Greater Invisibility is better for targets of AC 13 or greater.
But swift quiver is significantly better for targets with very low AC.
This problem can be tackled analytically. An advantage of an analytical solution over a Monte Carlo simulation is that anyone can easily tweak the variables and get a new answer for a slightly different situation without having to set up their own simulation. (An advantage of Monte Carlo is that it works equally well for problems of all levels of complexity, but this problem is simple enough to be tackled analytically.)
Definitions
There are a few variables of interest.
\$H\$, your to-hit modifier.
In your case, with proficiency +4, DEX +5, and a +1 weapon, \$H=10\$, unless you use Sharpshooter, in which case \$H=5\$.

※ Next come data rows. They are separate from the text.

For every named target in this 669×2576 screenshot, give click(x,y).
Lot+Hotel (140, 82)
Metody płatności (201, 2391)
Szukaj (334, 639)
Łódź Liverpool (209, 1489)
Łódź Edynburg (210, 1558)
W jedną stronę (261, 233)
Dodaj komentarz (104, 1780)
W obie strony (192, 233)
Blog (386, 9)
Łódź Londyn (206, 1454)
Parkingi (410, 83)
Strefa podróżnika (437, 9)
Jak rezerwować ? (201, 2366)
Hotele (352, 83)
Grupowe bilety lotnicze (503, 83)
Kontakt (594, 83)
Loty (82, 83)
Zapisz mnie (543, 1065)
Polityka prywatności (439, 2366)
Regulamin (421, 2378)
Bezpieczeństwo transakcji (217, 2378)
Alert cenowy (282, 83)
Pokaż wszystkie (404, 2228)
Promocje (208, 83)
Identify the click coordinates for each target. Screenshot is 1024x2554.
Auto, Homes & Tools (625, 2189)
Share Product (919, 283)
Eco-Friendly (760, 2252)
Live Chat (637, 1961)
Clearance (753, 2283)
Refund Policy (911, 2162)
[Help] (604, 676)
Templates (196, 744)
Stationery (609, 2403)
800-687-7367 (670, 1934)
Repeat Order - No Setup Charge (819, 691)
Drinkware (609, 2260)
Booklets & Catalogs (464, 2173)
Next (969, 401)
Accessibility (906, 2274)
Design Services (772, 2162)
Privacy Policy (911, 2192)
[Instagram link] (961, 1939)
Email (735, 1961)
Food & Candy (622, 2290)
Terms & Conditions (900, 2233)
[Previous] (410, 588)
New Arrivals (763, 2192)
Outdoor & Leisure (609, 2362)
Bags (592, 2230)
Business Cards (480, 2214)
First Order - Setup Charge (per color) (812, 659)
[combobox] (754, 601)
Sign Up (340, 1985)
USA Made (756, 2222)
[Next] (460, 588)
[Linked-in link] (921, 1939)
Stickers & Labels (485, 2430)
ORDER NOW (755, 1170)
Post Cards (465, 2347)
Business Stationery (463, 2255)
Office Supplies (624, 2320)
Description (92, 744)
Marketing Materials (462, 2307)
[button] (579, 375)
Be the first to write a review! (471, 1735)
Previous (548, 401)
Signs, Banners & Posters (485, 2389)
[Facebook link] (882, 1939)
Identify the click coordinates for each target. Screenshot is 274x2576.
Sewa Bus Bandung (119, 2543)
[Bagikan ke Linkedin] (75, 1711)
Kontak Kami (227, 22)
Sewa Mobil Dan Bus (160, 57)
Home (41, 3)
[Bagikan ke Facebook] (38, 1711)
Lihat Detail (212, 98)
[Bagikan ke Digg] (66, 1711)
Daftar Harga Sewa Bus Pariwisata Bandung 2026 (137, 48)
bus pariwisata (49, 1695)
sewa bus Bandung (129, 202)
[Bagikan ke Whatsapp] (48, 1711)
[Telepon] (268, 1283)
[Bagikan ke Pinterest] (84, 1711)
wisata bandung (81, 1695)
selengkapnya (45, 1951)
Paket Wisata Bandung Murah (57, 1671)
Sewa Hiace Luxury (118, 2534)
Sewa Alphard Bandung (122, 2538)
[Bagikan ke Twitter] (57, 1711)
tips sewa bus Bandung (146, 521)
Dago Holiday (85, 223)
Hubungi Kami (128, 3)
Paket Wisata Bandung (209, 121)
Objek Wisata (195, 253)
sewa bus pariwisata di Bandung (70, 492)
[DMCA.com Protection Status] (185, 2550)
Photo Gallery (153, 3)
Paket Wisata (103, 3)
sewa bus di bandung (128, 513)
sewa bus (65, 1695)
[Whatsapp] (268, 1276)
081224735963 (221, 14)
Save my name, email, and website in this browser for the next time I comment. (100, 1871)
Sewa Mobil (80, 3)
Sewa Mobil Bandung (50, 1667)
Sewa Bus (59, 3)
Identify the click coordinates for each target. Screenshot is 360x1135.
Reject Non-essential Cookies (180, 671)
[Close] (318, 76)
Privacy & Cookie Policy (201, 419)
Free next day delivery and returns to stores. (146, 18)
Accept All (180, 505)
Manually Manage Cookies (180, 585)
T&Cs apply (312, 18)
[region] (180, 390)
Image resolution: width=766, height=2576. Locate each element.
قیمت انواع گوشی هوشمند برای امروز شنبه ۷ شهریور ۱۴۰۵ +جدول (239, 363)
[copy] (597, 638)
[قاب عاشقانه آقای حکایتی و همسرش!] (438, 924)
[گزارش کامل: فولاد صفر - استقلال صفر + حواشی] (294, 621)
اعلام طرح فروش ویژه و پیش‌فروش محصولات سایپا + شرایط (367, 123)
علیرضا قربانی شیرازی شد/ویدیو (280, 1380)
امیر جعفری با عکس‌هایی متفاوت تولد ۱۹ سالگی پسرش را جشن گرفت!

\$AC\$, the target's armour class.
\$D\$, your expected/mean/average damage on a normal hit.
In your case, you do 1d6+5+1 damage with your +1 hand crossbow. The average value of a six-sided die is \$(1+2+3+4+5+6)/6=3.5\$, so your expected damage is \$D=9.5\$, or \$D=19.5\$ with Sharpshooter.
\$C\$, your expected damage on a critical hit.
Critical hits double the number of dice you roll for damage, so we add another 3.5 damage. \$C=13\$, or \$C=23\$ with Sharpshooter.
Normal attacks
The chance to hit at all on a normal roll is
$$ \frac{21-AC+H}{20}$$
for \$20 \ge AC-H \ge 2\$. If \$AC-H\$ is greater than or equal to 20, you can only hit on a natural 20, which is always a critical hit. If \$AC-H\$ is less than or equal to 2, then you can only miss on a natural 1, which is always a miss. We can represent this by forcing the quantity \$AC-H\$ to always be between 2 and 20 inclusive, by replacing all instances of \$ AC-H\$ with min(max(AC-H,2),20)
. I'll leave this substitution as implied in my derivations here and only apply it when plotting.
We want to separate out the normal hits from the critical hits. The chance for a critical hit is \$1/20\$. The chance for a normal hit is the chance to hit minus the chance for a critical hit,
$$ \frac{21-AC+H}{20} - \frac{1}{20} = 1 - \frac{(AC-H)}{20}. $$
The expectation value (or average/mean value) of an event is the sum of the values of each outcome (damage) times the probability of each outcome. The expected damage for a single normal attack is
$$ D \left(1 - \frac{(AC-H)}{20}\right) + C \frac{1}{20}. $$
Advantage
The probability to hit with advantage (where we roll twice and take the highest result) can be calculated by considering the chance to miss twice. Hitting with advantage is the same as not missing twice in a row with normal rolls.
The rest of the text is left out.